India’s neighbours bristle at Akhand Bharat mural; how legitimate is the map's claim?
Pakistan and Nepal object to inclusion of geographical locations in their territories; was unified India even an entity pre-British?
At a time when the Narendra Modi government is smarting from the humiliation of an Opposition boycott of the new Parliament inauguration, a mural representing BJP’s pet concept of ‘Akhand Bharat’ or the map of ancient India at the building, has riled up India’s neighbours, especially Pakistan and Nepal, who have protested the inclusion of geographical locations in their territories in the said map.
What is the controversy about?
The mural, installed on a wall of the new Parliament building, depicts ancient Indian kingdoms and shows India’s expanse till Takshashila (now a part of current-day Pakistan) and Lumbini and Kapilavastu (now in Nepal).
Known to be a renowned site of Buddhist Gandhara, Takshashila or Taxila situated in Pakistan’s Punjab Province, is currently a UNESCO World Heritage Site. While Lumbini, the birthplace of Gautam Buddha is a sacred religious site for Buddhists, the ancient city of Kapilavastu, known as the republic of the Shakya dynasty, is where Lord Buddha is believed to have lived as Prince Siddhartha till he left the palace for an ascetic life.
Even though makers of the mural define it as a depiction of “influence of Indian thought during the ancient ages,” chest-thumping rhetoric by a few BJP leaders like Prahlad Joshi and Manoj Kotak that the map represents the party’s resolve for Akhand Bharat, has upset Pakistan and Nepal, with political outfits in both countries demanding its removal.
“The resolve is clear – Akand Bharat,” Joshi, the Union Minister of Parliamentary Affairs, tweeted.

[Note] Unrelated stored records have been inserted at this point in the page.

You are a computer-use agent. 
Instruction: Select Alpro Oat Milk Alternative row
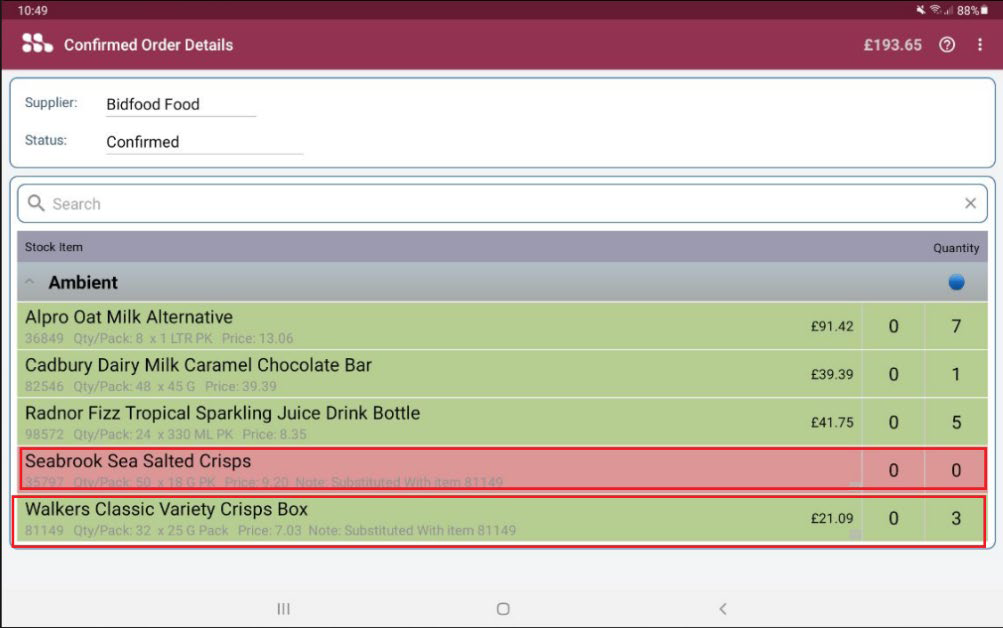pyautogui.click(x=400, y=326)
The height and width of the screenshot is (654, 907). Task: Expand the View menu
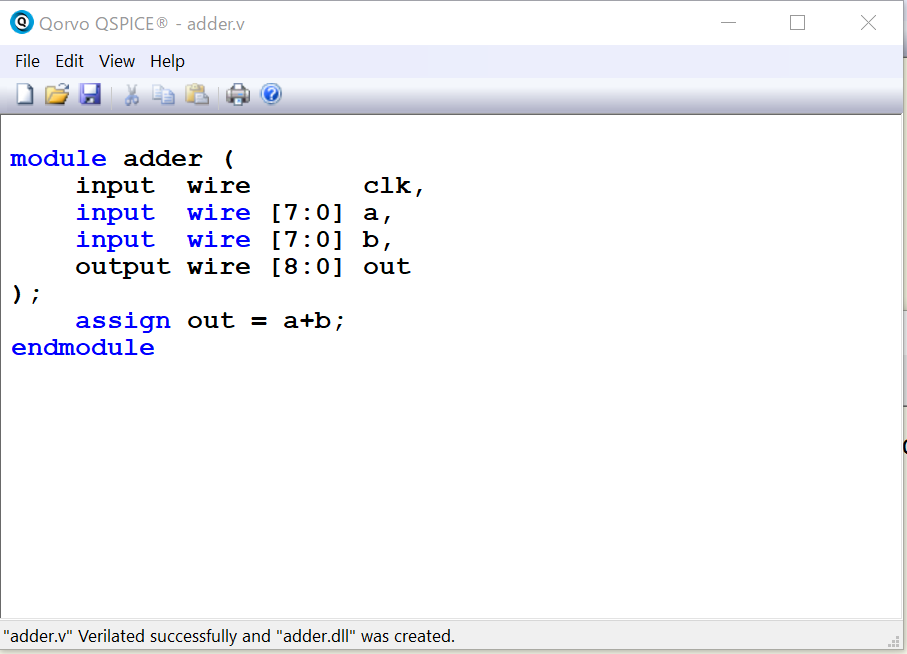pyautogui.click(x=117, y=61)
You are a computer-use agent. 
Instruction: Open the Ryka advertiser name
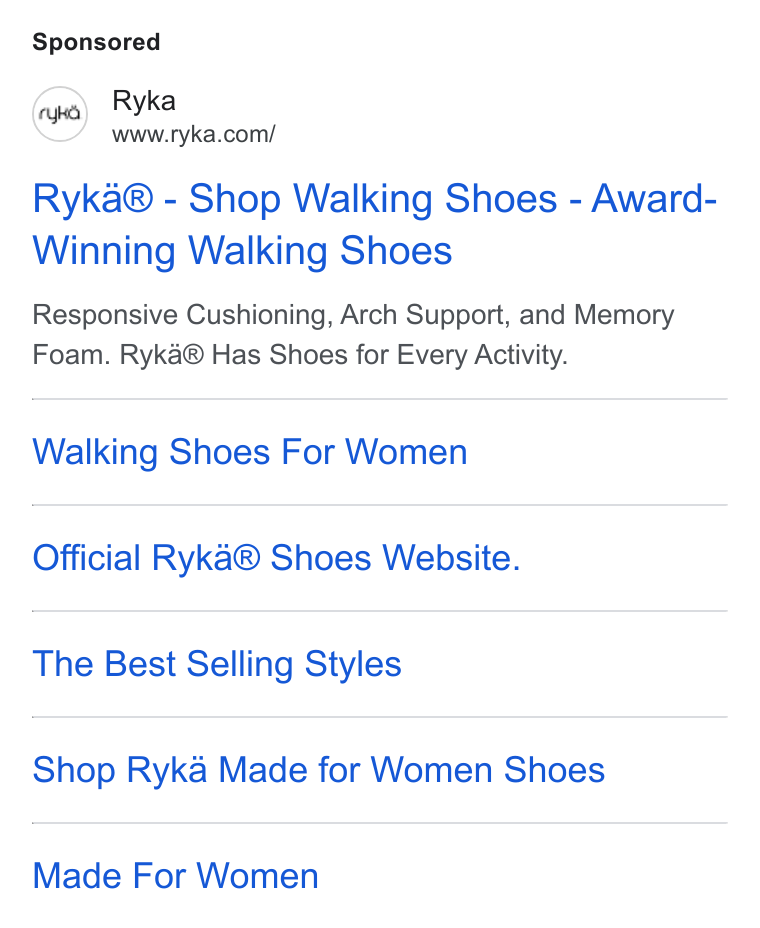click(144, 101)
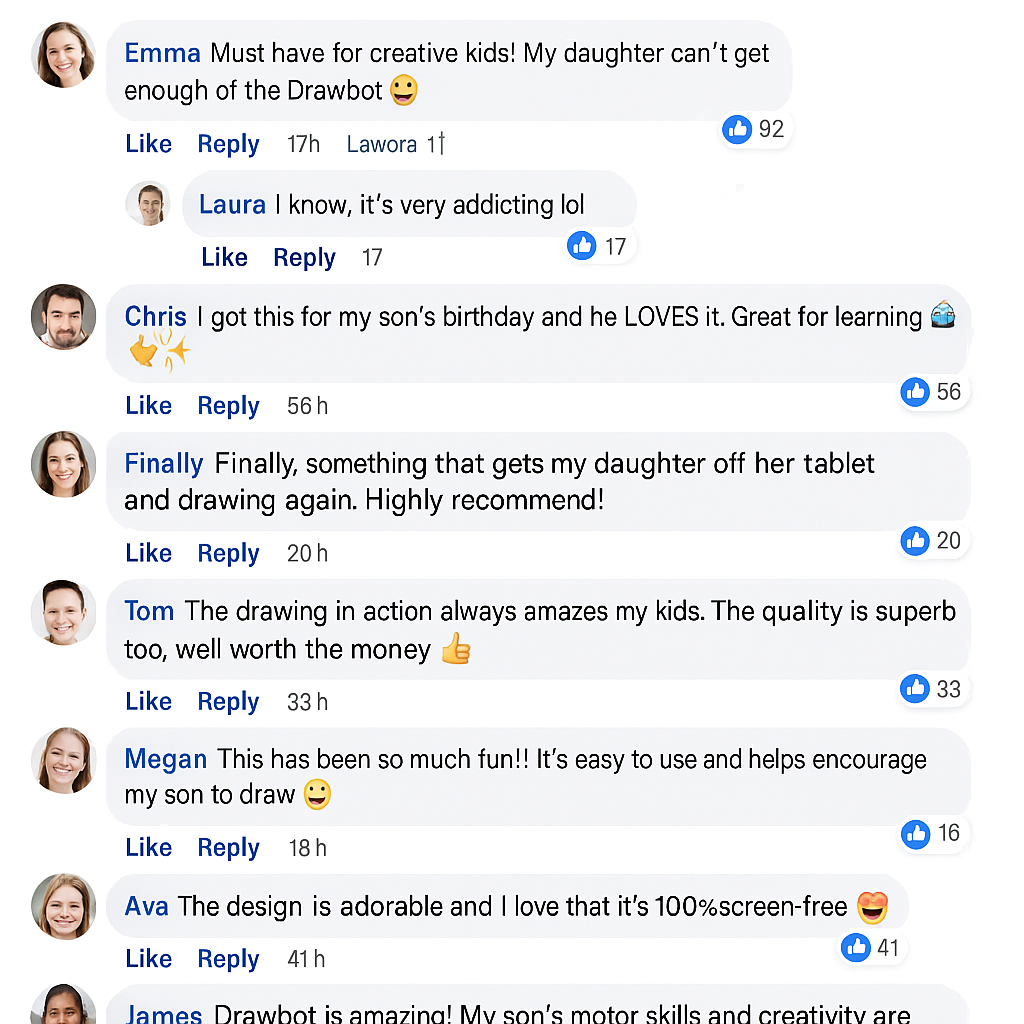Open Laura's profile name link
The image size is (1024, 1024).
(232, 205)
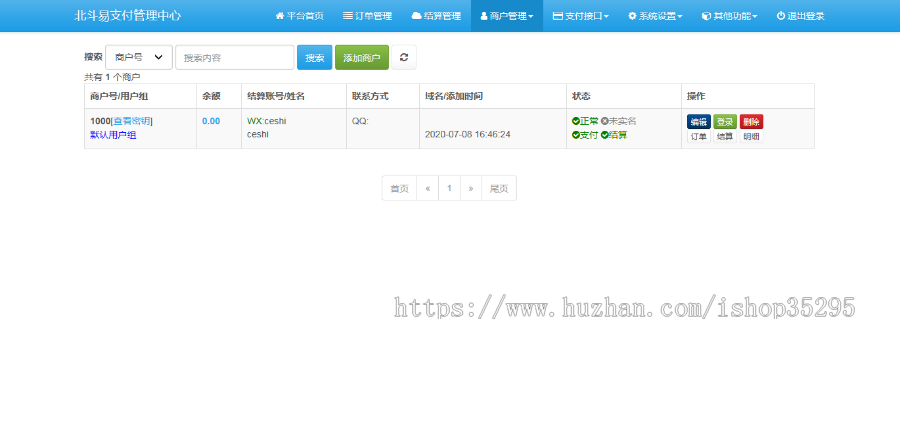Viewport: 900px width, 422px height.
Task: Open 结算管理 settlement management
Action: [x=436, y=16]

“Akhand Bharat in New Parliament. It represents our powerful & self-reliant India,” Manoj Kotak, Lok Sabha member from Mumbai North-East, said in his tweet.
Snaps of the mural were also shared by the Karnataka unit of the BJP with tweets supplementing claims that it stood as a “symbol of the vitality of our proud great civilization.”

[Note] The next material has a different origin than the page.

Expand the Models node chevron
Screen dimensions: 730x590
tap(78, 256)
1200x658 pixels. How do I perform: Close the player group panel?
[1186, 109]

Revisionist, expansionist mindset, snaps Pakistan
Peeved over the inclusion of geographical locations which are part of current-day Pakistan in the mural, the country’s Foreign Office spokesperson Mumtaz Zahra Baloch said it portrayed the “revisionist” and “expansionist mindset” of the Indian government.
“We are appalled by the statements made by some BJP politicians, including a union minister, linking the mural with ‘Akhand Bharat’,” Baloch said.

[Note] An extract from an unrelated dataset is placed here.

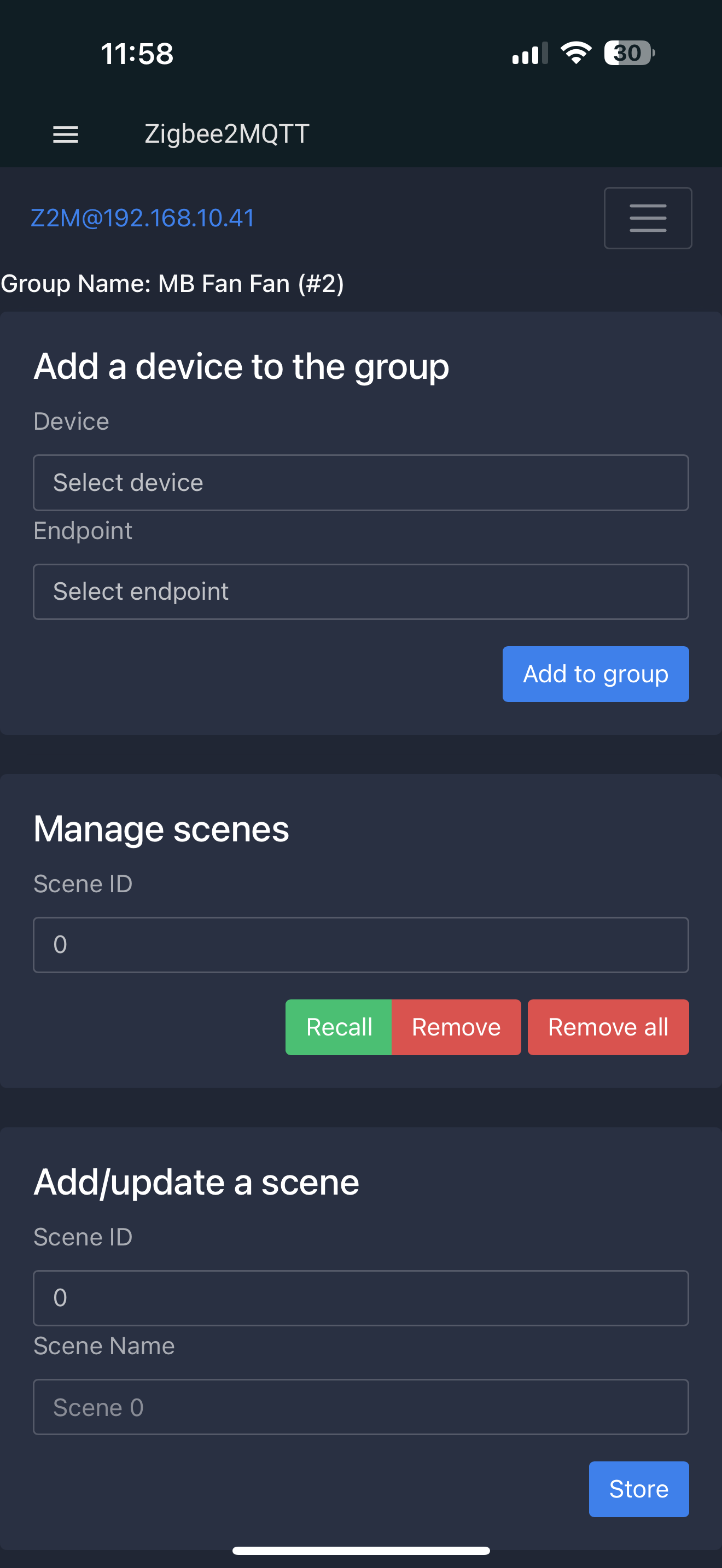
Task: Open the Select device dropdown
Action: click(x=360, y=483)
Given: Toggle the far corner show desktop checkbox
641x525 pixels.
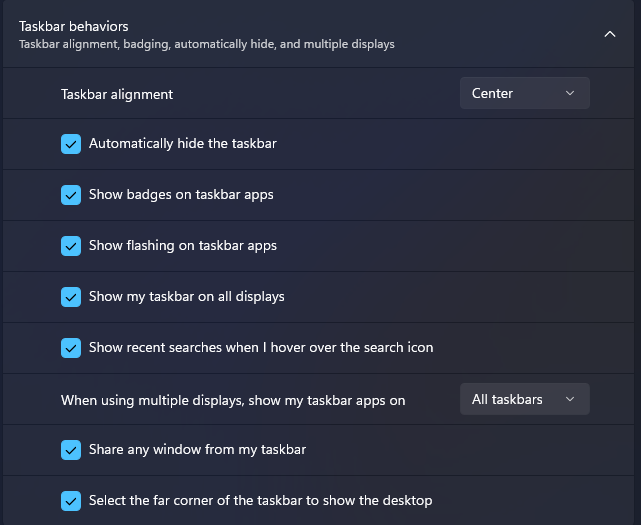Looking at the screenshot, I should pos(71,501).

She asserted that the concept of Akhand Bharat doesn’t only seek to subjugate the identity and culture of India’s neighbours but also its own religious minorities. In a word of advice for the Modi government, she said, India, instead of nurturing such “hegemonic” ambitions should rather focus on resolving disputes with its neighbours to bring peace in South Asia.
“It is a matter of grave concern that the idea of Akhand Bharat is being increasingly peddled by individuals belonging to the ruling dispensation in India. The Indian politicians are well advised not to indulge in rhetoric against other countries merely to further their divisive and parochial agenda,” she said.
Demands to pull down mural
The issue also raked up a political storm in Nepal, with Opposition parties putting pressure on Prime Minister Pushpa Kamal Dahal, also known as ‘Prachanda’ to raise it with Indian officials and get the mural removed, during his visit to India.
“If a country like India that sees itself as an ancient and strong country and as a model of democracy puts Nepali territories in its map and hangs the map in Parliament, it cannot be called fair,” former Nepalese prime minister KP Sharma Oli said.
“The prime minister is going to India tomorrow. He should ask them to remove the mural. (Dahal has) to talk to the Indian government to correct that mistake. There is no point in visiting India if you can’t do that,” Oli said on May 30, a day before Prachanda’s visit to India.
Several lawmakers of Prachanda’s own party have also taken exception to the mural and the prime minister is said to have pacified them with the promise of discussing the issue with the Modi government.
Is Akhand Bharat a legitimate claim?
Akhand Bharat refers to the concept of an undivided India whose geographical expanse in the ancient past is said to have reached up to Afghanistan, Pakistan, Bangladesh, Sri Lanka, Myanmar and Thailand.
Initially pitched by Hindu Mahasabha leader and RSS ideologue Vinayak Damodar Savarkar at the Mahasabha’s 19th Annual Session in 1937, the concept has come to be a mainstay of the Hindutva ideology and the concept of ‘Hindu Rashtra’ that the RSS and BJP propound.
The RSS, of late, however has maintained that the Akhand Bharat concept, in the present times, should be seen in the cultural context and not politically given the partition of India on religious lines at the time of Independence.
Historians have differed with the idea with a majority of them contending that the term ‘Akhand Bharat’ is essentially a misnomer as India was never a unified entity before the arrival of the British. History of the region before the arrival of the British shows that rather than being a unified political territory, it was a conglomeration of warring princely states.